## TASK TO CARRY OUT:
Whatever the records below hold, copy it all out exactly.

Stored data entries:
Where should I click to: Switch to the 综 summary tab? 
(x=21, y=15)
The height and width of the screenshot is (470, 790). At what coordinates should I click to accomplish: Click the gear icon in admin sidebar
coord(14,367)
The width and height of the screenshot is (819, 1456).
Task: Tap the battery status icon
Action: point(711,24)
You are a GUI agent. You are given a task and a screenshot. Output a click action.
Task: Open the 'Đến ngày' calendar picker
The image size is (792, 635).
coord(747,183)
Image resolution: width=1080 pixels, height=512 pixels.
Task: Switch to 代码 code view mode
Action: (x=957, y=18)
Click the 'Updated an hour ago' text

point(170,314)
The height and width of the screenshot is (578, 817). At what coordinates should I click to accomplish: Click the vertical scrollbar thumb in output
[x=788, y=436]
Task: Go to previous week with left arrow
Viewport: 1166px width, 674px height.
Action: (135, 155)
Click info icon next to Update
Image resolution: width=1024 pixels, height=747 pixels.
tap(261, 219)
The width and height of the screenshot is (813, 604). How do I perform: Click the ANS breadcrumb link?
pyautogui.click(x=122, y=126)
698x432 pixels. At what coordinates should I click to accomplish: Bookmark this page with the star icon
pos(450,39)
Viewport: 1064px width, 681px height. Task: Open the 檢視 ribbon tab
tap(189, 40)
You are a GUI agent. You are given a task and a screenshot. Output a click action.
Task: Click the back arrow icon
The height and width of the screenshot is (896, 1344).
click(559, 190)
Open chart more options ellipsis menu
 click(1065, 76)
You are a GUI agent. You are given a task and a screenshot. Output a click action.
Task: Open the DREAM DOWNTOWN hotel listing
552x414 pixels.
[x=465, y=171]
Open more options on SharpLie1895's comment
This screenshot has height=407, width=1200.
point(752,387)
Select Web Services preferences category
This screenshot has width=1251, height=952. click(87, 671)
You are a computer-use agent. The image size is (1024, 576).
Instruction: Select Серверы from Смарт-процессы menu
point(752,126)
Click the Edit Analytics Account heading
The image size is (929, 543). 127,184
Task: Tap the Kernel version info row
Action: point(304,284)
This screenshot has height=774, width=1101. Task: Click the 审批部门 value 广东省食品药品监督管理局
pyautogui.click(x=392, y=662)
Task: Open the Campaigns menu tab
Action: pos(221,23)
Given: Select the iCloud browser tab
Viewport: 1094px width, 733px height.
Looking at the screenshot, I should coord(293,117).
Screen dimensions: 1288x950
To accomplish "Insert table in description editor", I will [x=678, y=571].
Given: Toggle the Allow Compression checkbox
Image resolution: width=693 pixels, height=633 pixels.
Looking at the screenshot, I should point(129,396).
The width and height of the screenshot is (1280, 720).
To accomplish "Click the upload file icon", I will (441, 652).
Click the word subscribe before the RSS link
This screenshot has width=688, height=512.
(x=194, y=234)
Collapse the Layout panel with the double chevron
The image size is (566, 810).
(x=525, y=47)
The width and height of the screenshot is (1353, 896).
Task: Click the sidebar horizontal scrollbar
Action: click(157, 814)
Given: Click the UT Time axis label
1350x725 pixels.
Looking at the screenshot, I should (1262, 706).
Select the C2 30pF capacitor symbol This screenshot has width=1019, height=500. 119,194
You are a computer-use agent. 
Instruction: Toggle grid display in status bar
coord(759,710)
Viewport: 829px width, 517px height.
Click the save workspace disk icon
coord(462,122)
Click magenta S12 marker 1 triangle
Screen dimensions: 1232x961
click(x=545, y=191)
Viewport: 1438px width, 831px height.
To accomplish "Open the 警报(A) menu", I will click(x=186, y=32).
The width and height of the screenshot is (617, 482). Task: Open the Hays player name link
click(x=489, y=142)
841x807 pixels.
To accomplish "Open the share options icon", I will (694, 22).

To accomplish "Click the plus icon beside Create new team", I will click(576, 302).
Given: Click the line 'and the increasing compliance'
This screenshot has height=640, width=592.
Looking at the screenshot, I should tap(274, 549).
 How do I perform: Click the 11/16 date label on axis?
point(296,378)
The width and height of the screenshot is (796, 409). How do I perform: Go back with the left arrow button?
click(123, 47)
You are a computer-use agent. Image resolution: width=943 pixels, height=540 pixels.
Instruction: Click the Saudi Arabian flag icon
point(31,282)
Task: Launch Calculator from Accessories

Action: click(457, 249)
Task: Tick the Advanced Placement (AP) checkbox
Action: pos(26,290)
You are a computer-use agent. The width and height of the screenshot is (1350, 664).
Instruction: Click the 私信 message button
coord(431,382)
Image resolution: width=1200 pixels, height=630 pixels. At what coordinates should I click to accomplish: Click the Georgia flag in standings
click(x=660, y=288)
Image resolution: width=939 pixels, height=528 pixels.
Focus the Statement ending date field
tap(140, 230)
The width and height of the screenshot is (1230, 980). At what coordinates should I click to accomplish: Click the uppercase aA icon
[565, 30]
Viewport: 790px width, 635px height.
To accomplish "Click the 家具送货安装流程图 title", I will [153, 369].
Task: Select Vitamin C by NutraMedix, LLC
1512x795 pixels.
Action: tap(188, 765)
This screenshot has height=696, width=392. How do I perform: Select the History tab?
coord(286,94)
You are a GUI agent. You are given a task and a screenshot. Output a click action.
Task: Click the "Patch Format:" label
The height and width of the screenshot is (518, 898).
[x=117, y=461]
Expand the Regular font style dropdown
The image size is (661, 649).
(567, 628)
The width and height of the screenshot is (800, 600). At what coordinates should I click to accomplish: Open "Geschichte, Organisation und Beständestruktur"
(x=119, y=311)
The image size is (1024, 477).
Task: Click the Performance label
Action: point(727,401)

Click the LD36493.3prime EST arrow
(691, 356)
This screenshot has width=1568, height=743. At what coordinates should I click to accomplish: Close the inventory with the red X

## WRITTEN REPLY:
Where should I click to: Switch to the 综 summary tab? 
(x=21, y=15)
The height and width of the screenshot is (470, 790). At what coordinates should I click to accomplish: Click the gear icon in admin sidebar
coord(14,367)
The width and height of the screenshot is (819, 1456).
Task: Tap the battery status icon
Action: point(711,24)
You are a GUI agent. You are given a task and a screenshot. Output a click action.
Task: Open the 'Đến ngày' calendar picker
The image size is (792, 635).
coord(747,183)
Image resolution: width=1080 pixels, height=512 pixels.
Task: Switch to 代码 code view mode
Action: (x=957, y=18)
Click the 'Updated an hour ago' text

point(170,314)
The height and width of the screenshot is (578, 817). At what coordinates should I click to accomplish: Click the vertical scrollbar thumb in output
[x=788, y=436]
Task: Go to previous week with left arrow
Viewport: 1166px width, 674px height.
Action: (135, 155)
Click info icon next to Update
Image resolution: width=1024 pixels, height=747 pixels.
tap(261, 219)
The width and height of the screenshot is (813, 604). How do I perform: Click the ANS breadcrumb link?
pyautogui.click(x=122, y=126)
698x432 pixels. At what coordinates should I click to accomplish: Bookmark this page with the star icon
pos(450,39)
Viewport: 1064px width, 681px height. Task: Open the 檢視 ribbon tab
tap(189, 40)
You are a GUI agent. You are given a task and a screenshot. Output a click action.
Task: Click the back arrow icon
The height and width of the screenshot is (896, 1344).
click(559, 190)
Open chart more options ellipsis menu
 click(1065, 76)
You are a GUI agent. You are given a task and a screenshot. Output a click action.
Task: Open the DREAM DOWNTOWN hotel listing
552x414 pixels.
[x=465, y=171]
Open more options on SharpLie1895's comment
This screenshot has height=407, width=1200.
point(752,387)
Select Web Services preferences category
This screenshot has width=1251, height=952. click(87, 671)
You are a computer-use agent. The image size is (1024, 576).
Instruction: Select Серверы from Смарт-процессы menu
point(752,126)
Click the Edit Analytics Account heading
The image size is (929, 543). 127,184
Task: Tap the Kernel version info row
Action: point(304,284)
This screenshot has height=774, width=1101. Task: Click the 审批部门 value 广东省食品药品监督管理局
pyautogui.click(x=392, y=662)
Task: Open the Campaigns menu tab
Action: pos(221,23)
Given: Select the iCloud browser tab
Viewport: 1094px width, 733px height.
Looking at the screenshot, I should coord(293,117).
Screen dimensions: 1288x950
To accomplish "Insert table in description editor", I will [x=678, y=571].
Given: Toggle the Allow Compression checkbox
Image resolution: width=693 pixels, height=633 pixels.
Looking at the screenshot, I should point(129,396).
The width and height of the screenshot is (1280, 720).
To accomplish "Click the upload file icon", I will (441, 652).
Click the word subscribe before the RSS link
This screenshot has width=688, height=512.
(x=194, y=234)
Collapse the Layout panel with the double chevron
The image size is (566, 810).
(x=525, y=47)
The width and height of the screenshot is (1353, 896).
Task: Click the sidebar horizontal scrollbar
Action: click(157, 814)
Given: Click the UT Time axis label
1350x725 pixels.
Looking at the screenshot, I should (1262, 706).
Select the C2 30pF capacitor symbol This screenshot has width=1019, height=500. 119,194
You are a computer-use agent. 
Instruction: Toggle grid display in status bar
coord(759,710)
Viewport: 829px width, 517px height.
Click the save workspace disk icon
coord(462,122)
Click magenta S12 marker 1 triangle
Screen dimensions: 1232x961
click(x=545, y=191)
Viewport: 1438px width, 831px height.
To accomplish "Open the 警报(A) menu", I will click(x=186, y=32).
The width and height of the screenshot is (617, 482). Task: Open the Hays player name link
click(x=489, y=142)
841x807 pixels.
To accomplish "Open the share options icon", I will (694, 22).

To accomplish "Click the plus icon beside Create new team", I will click(576, 302).
Given: Click the line 'and the increasing compliance'
This screenshot has height=640, width=592.
Looking at the screenshot, I should tap(274, 549).
 How do I perform: Click the 11/16 date label on axis?
point(296,378)
The width and height of the screenshot is (796, 409). How do I perform: Go back with the left arrow button?
click(123, 47)
You are a computer-use agent. Image resolution: width=943 pixels, height=540 pixels.
Instruction: Click the Saudi Arabian flag icon
point(31,282)
Task: Launch Calculator from Accessories

Action: click(457, 249)
Task: Tick the Advanced Placement (AP) checkbox
Action: pos(26,290)
You are a computer-use agent. The width and height of the screenshot is (1350, 664).
Instruction: Click the 私信 message button
coord(431,382)
Image resolution: width=1200 pixels, height=630 pixels. At what coordinates should I click to accomplish: Click the Georgia flag in standings
click(x=660, y=288)
Image resolution: width=939 pixels, height=528 pixels.
Focus the Statement ending date field
tap(140, 230)
The width and height of the screenshot is (1230, 980). At what coordinates should I click to accomplish: Click the uppercase aA icon
[565, 30]
Viewport: 790px width, 635px height.
To accomplish "Click the 家具送货安装流程图 title", I will [153, 369].
Task: Select Vitamin C by NutraMedix, LLC
1512x795 pixels.
Action: tap(188, 765)
This screenshot has height=696, width=392. How do I perform: Select the History tab?
coord(286,94)
You are a GUI agent. You are given a task and a screenshot. Output a click action.
Task: Click the "Patch Format:" label
The height and width of the screenshot is (518, 898).
[x=117, y=461]
Expand the Regular font style dropdown
The image size is (661, 649).
(567, 628)
The width and height of the screenshot is (800, 600). At what coordinates should I click to accomplish: Open "Geschichte, Organisation und Beständestruktur"
(x=119, y=311)
The image size is (1024, 477).
Task: Click the Performance label
Action: point(727,401)

Click the LD36493.3prime EST arrow
(691, 356)
This screenshot has width=1568, height=743. At what coordinates should I click to accomplish: Close the inventory with the red X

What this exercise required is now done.